Given problem a –
According to the preface passage, in what year did Dr Findlater, the first editor, die?

Text passage –
╔══
Of those who projected and carried through the first edition (1859-68)—into whose labours we of the present edition have entered-the great majority are no longer with us. Dr WILLIAM CHAMBERS and Dr ROBERT CHAMBERS had passed away before this edition was undertaken by the Firm, then headed by Mr ROBERT CHAMBERS the Second, who, dying in 1888, left as representative of the old house his son Mr C. E. S. CHAMBERS. Dr FINDLATER, the first editor, had died in 1885; but of the hundred contributors to the first edition nearly twenty have also contributed to the secondof whom, alas! five have died during the publication of these volumes. Of other collaborateurs on this edition we have lost by death no less than ten since the work began.
╚══
Given problem b –
Rescale the entries from the line containing "At what coordinates should I click to accomplish: Tap" up to and including the final line of the entries. Repeat each request unchanged, and multiply every click coordinate in the answers by 0.55, rounding to whole numbers with halves rounded up.

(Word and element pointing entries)
╔══
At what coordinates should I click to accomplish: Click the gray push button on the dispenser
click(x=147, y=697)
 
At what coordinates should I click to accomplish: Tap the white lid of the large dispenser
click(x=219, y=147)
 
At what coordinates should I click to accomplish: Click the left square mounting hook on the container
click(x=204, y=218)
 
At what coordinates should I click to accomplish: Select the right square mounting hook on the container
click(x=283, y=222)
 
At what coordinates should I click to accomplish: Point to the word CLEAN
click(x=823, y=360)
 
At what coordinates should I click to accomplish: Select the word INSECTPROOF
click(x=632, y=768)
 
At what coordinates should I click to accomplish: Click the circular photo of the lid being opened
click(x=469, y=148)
╚══
Final result a –
1885

Final result b –
At what coordinates should I click to accomplish: Tap the white lid of the large dispenser
click(x=120, y=81)
 
At what coordinates should I click to accomplish: Click the left square mounting hook on the container
click(x=112, y=120)
 
At what coordinates should I click to accomplish: Select the right square mounting hook on the container
click(x=156, y=122)
 
At what coordinates should I click to accomplish: Point to the word CLEAN
click(x=453, y=198)
 
At what coordinates should I click to accomplish: Select the word INSECTPROOF
click(x=348, y=422)
 
At what coordinates should I click to accomplish: Click the circular photo of the lid being opened
click(x=258, y=81)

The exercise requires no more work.